The pattern might be a bit familiar now — Apple’s broken its camera up into three parts. All three sensors are 12MP but there’s a main, ultra-wide and telephoto to play with. This year the ultra-wide jumps increases from f/2.4 to f/1.8, allowing for better low-light performance. The telephoto has also undergone an upgrade, snagging 3x optical zoom, while the main sensor’s f/1.5 aperture is… fantastic.
The result is some of the best nighttime performance we’ve seen to date. Instead of overdoing brightness, Apple’s managed to keep its low-light shots a little more realistically subtle. Daytime performance is phenomenal but that’s nothing new for an iPhone. But the new Macro photography skills let Apple’s cameras stand up to the best of Android’s sensors.
Apple’s software smarts have been scaled up a notch or two, and then there are Profiles, which allow you to apply a filter to the camera before you shoot an image as opposed to afterwards. No matter which option is selected, each has a slider that can be used to increase or decrease the intensity of the shot.
Video skills get an upgrade as well, with Cinematic Mode being the highlight on that front. This allows users to shoot footage and then alter the focus point, either while shooting or afterwards, when all the action’s done. It’s fun to use and, since it works with Apple’s front-facing camera too, means you can star in your own easily-altered videos. But it’s limited to 1080p and 30fps, and we struggle to see a way to use it frequently. It’s cool to play with but doesn’t go much further than that. Apple’s new sensor-based stabilisation skills are far more likely to be useful day-to-day.
Apple iPhone 13 Pro Verdict
If there’s a version of Apple’s newest phone that’s an essential buy, it’s absolutely the iPhone 13 Pro. Combine the A15 Bionic processor with a battery that lasts at least a full day and the best camera yet seen on a smartphone and you’ve got Apple’s best smartphone (of this year).
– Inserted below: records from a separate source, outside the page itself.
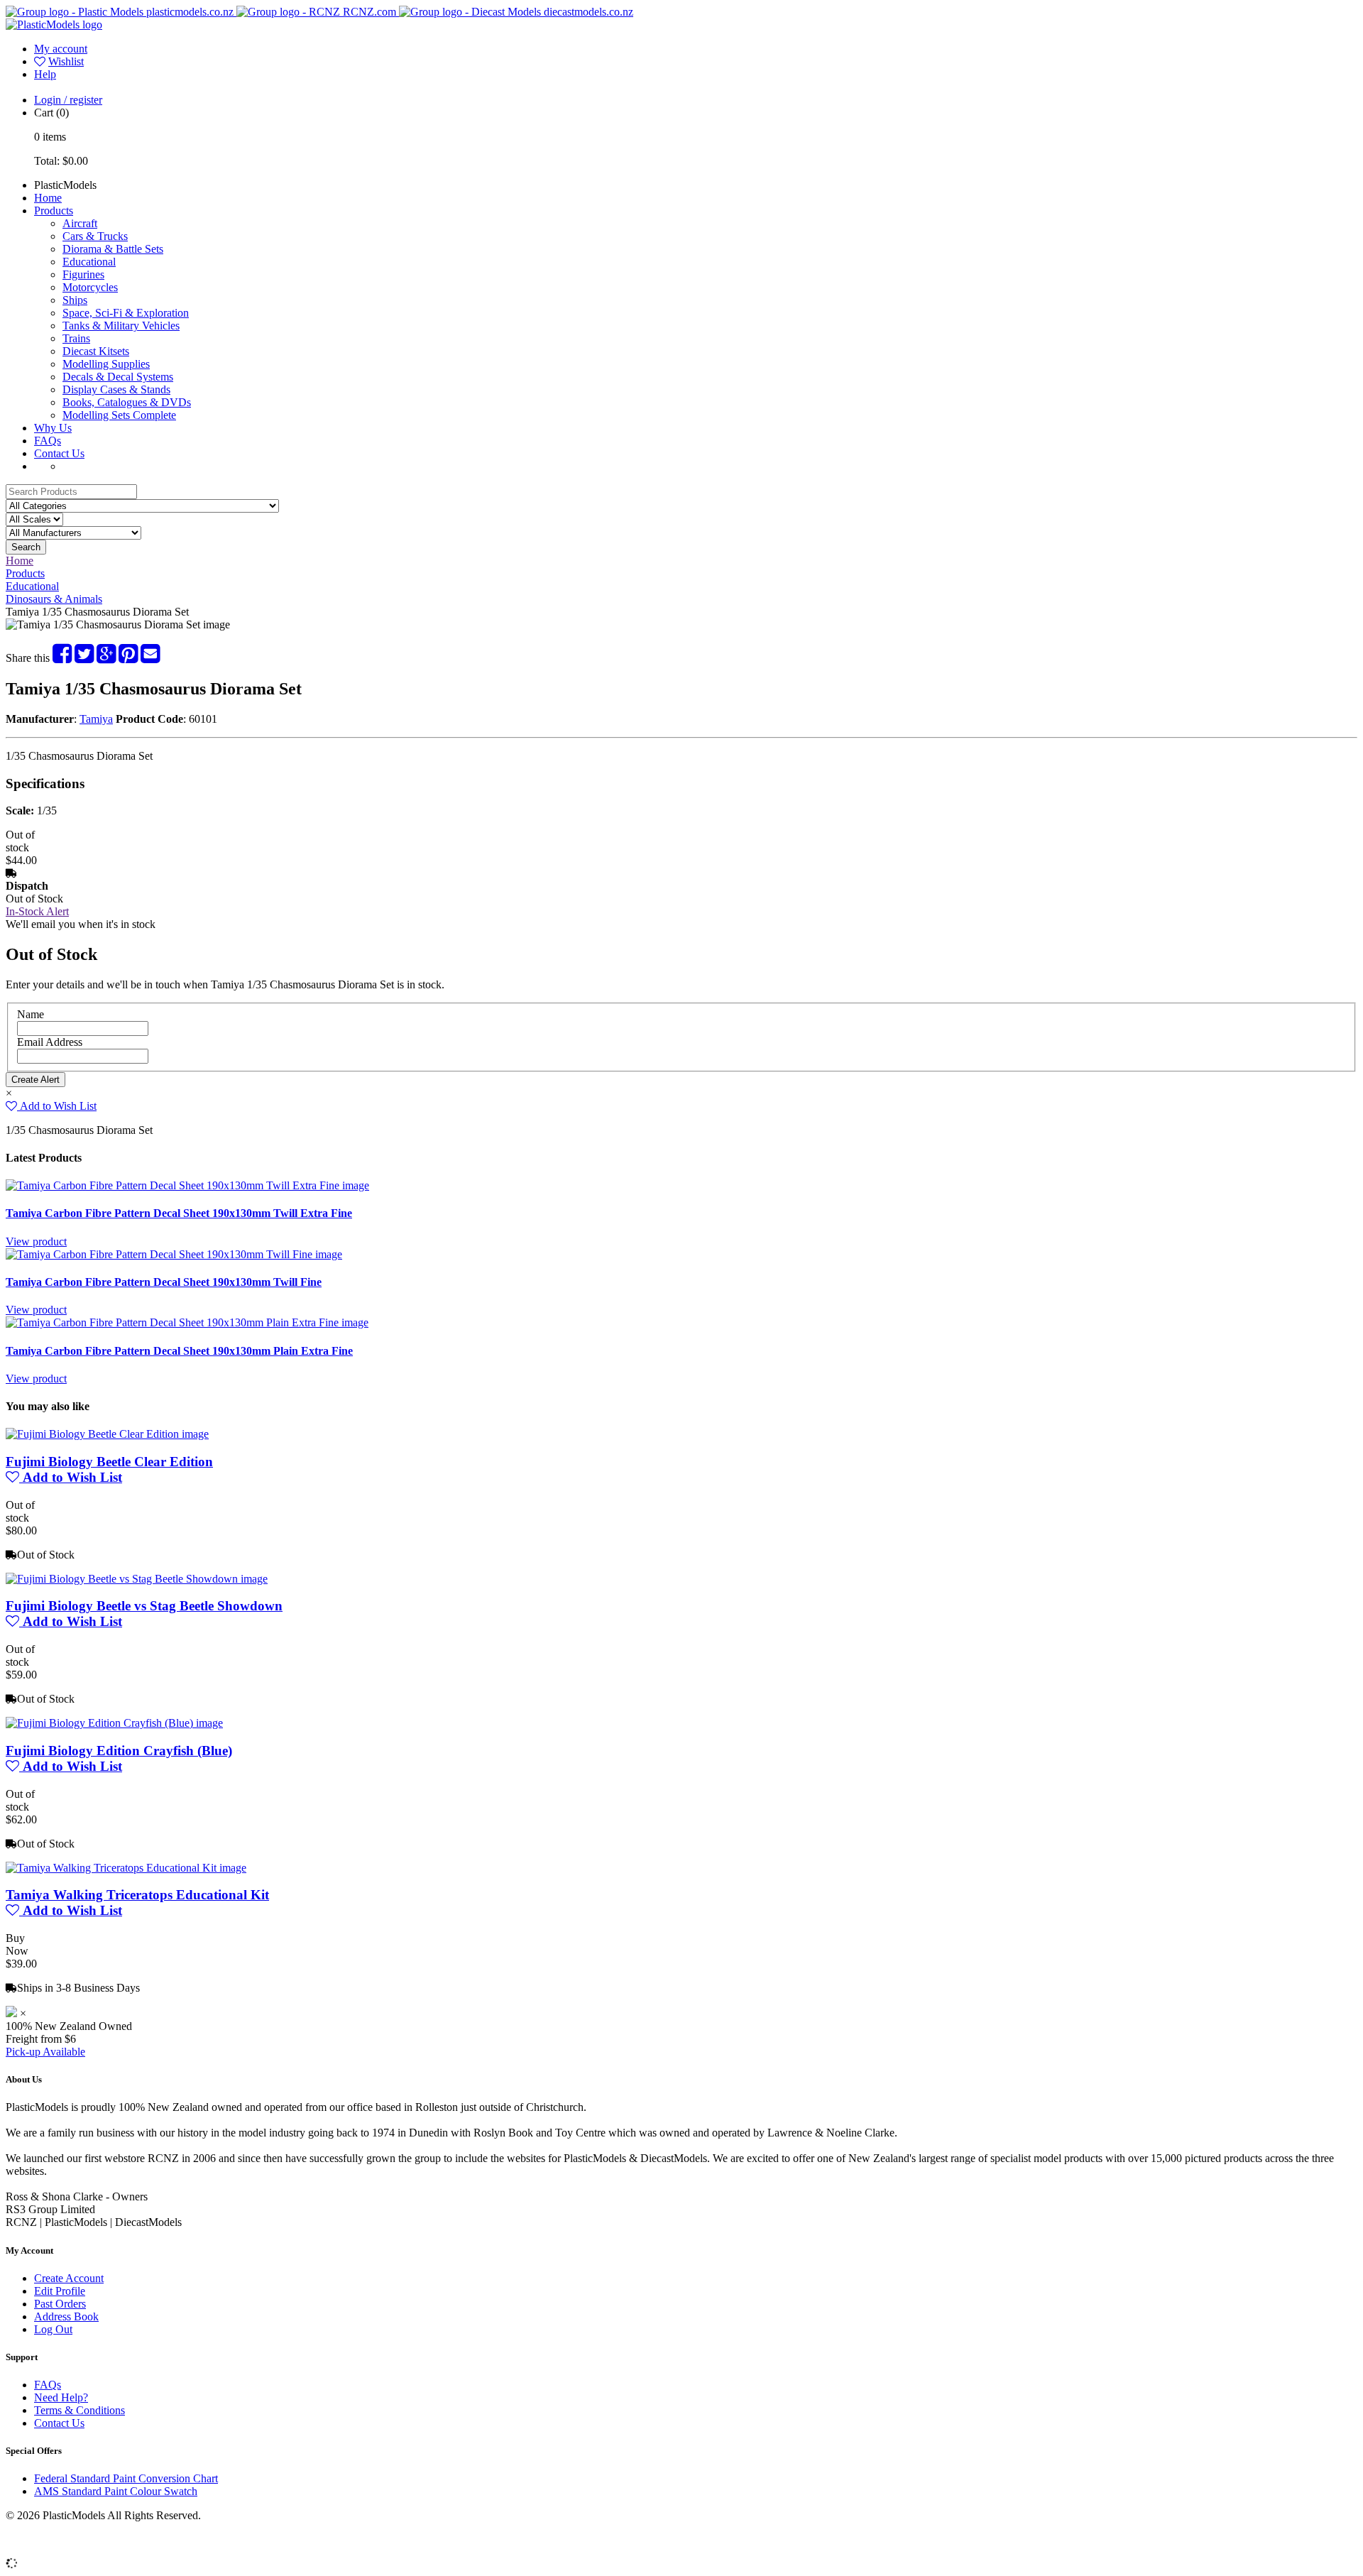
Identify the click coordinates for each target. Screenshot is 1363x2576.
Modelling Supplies (106, 364)
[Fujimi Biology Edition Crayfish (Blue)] (114, 1723)
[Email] (150, 658)
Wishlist (66, 61)
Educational (89, 262)
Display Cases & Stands (116, 389)
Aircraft (79, 223)
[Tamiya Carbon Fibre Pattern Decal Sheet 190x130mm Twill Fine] (174, 1254)
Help (45, 74)
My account (60, 49)
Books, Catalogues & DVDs (126, 402)
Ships (74, 300)
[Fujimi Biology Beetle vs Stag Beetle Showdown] (137, 1579)
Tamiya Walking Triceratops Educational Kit (137, 1894)
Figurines (83, 274)
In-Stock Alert (37, 911)
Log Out (53, 2329)
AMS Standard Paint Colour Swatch (115, 2491)
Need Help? (61, 2397)
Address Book (66, 2316)
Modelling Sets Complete (119, 415)
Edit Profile (59, 2291)
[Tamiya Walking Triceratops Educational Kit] (126, 1868)
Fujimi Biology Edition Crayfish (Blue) (119, 1750)
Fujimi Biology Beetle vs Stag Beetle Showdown (144, 1605)
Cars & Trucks (95, 236)
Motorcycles (90, 287)
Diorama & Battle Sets (112, 249)
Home (48, 198)
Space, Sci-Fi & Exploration (125, 313)
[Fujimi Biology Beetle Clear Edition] (107, 1434)
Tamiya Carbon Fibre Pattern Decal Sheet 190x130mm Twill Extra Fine (179, 1213)
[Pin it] (128, 658)
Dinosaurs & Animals (54, 599)
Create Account (69, 2278)
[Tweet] (84, 658)
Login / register (68, 100)
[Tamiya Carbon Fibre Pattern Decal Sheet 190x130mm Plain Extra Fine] (187, 1322)
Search (25, 547)
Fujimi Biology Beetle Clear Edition (109, 1461)
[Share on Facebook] (62, 658)
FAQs (47, 441)
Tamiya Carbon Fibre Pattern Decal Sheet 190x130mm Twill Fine (164, 1282)
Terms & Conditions (79, 2410)
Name (30, 1014)
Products (53, 210)
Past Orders (60, 2304)
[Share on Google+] (106, 658)
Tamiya (96, 719)
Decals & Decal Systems (117, 377)
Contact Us (59, 453)
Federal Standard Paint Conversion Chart (126, 2478)
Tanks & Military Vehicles (121, 326)
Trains (76, 338)
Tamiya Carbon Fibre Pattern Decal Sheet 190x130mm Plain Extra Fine (179, 1351)
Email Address (49, 1042)
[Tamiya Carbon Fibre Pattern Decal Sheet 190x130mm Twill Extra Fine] (187, 1185)
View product (36, 1241)
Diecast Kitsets (95, 351)
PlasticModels (65, 185)
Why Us (53, 428)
Since the iPhone 13 Pro Max packs the same camera hardware as the 13 Pro, it’s just gotten a little harder to recommend the oversized handset. Unless you’re a content creator, that is.
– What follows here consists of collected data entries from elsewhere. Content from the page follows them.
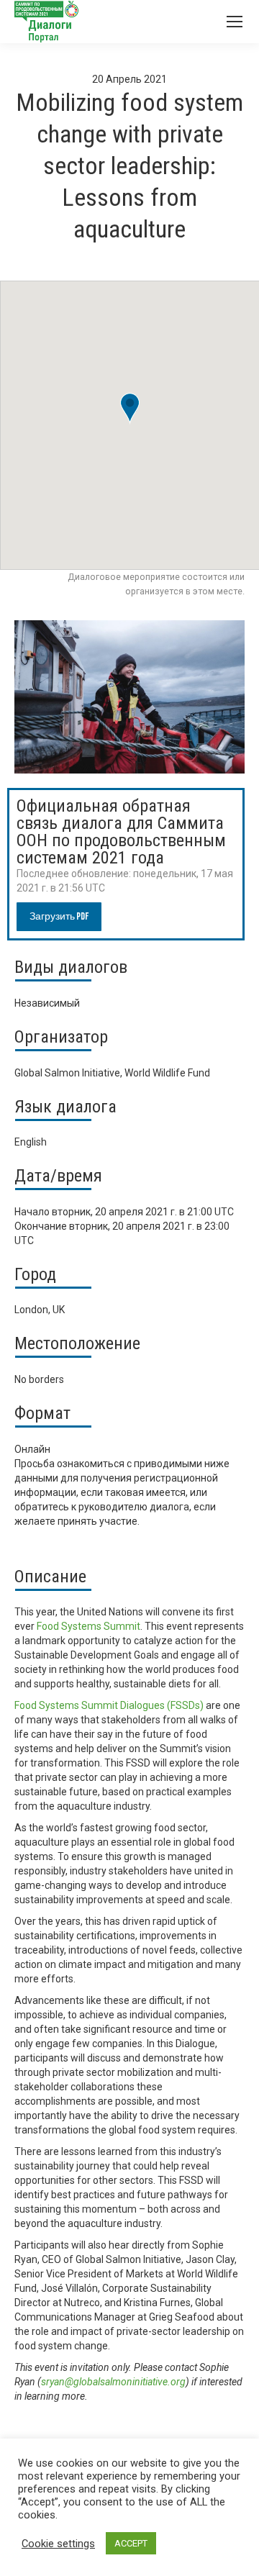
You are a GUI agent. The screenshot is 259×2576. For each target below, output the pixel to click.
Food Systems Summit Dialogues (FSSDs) (109, 1705)
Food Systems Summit (88, 1626)
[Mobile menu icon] (234, 22)
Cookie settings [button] (58, 2543)
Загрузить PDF (58, 916)
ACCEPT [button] (130, 2543)
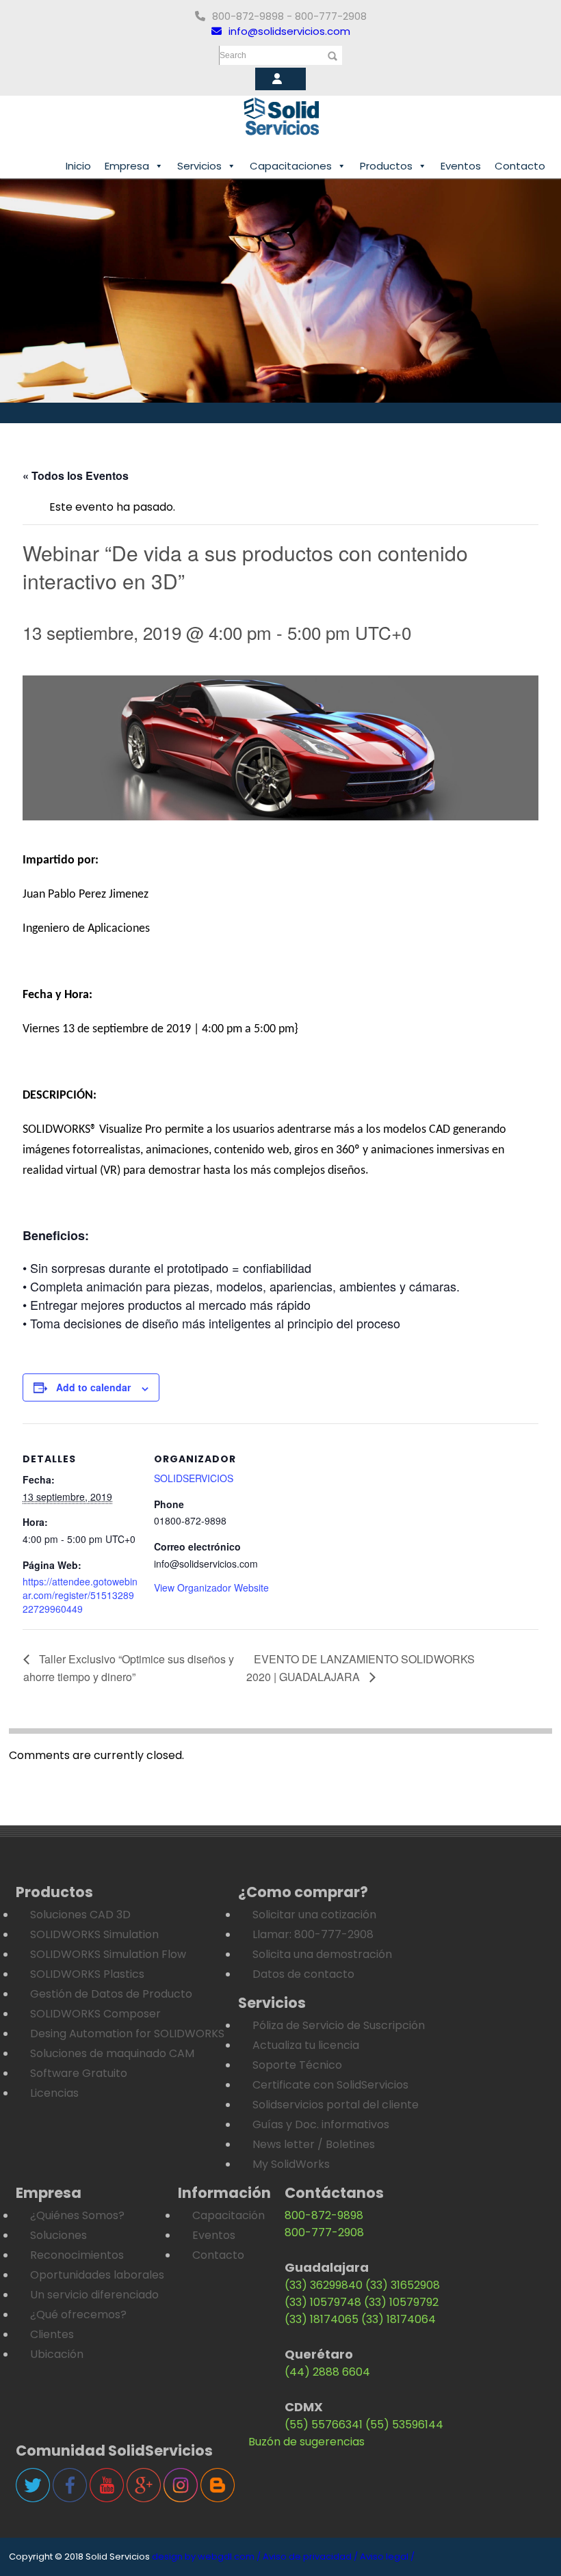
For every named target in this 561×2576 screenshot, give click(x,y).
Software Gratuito (78, 2073)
But the iPhone 13’s cheaper price — it starts at R17,000 compared to the 13 Pro’s R21,500 — makes this a tighter race than you’d expect. The stock 13 has the same chipset, a better battery than last year’s device, and a camera that’s no slouch. The 13 Pro’s telephoto pushes it across the finish line in the first place, helped along by that adaptive refresh rate. If you’re on a budget, of sorts, the standard iPhone 13 won’t let you down.
Sure, the innovations here are a little incremental but there are a bunch of them packed together. The end result isn’t so incremental, and we’re always glad to see a larger battery and improved camera skills from an iPhone. If you’re due for an upgrade, the iPhone 13 Pro’s the one to own.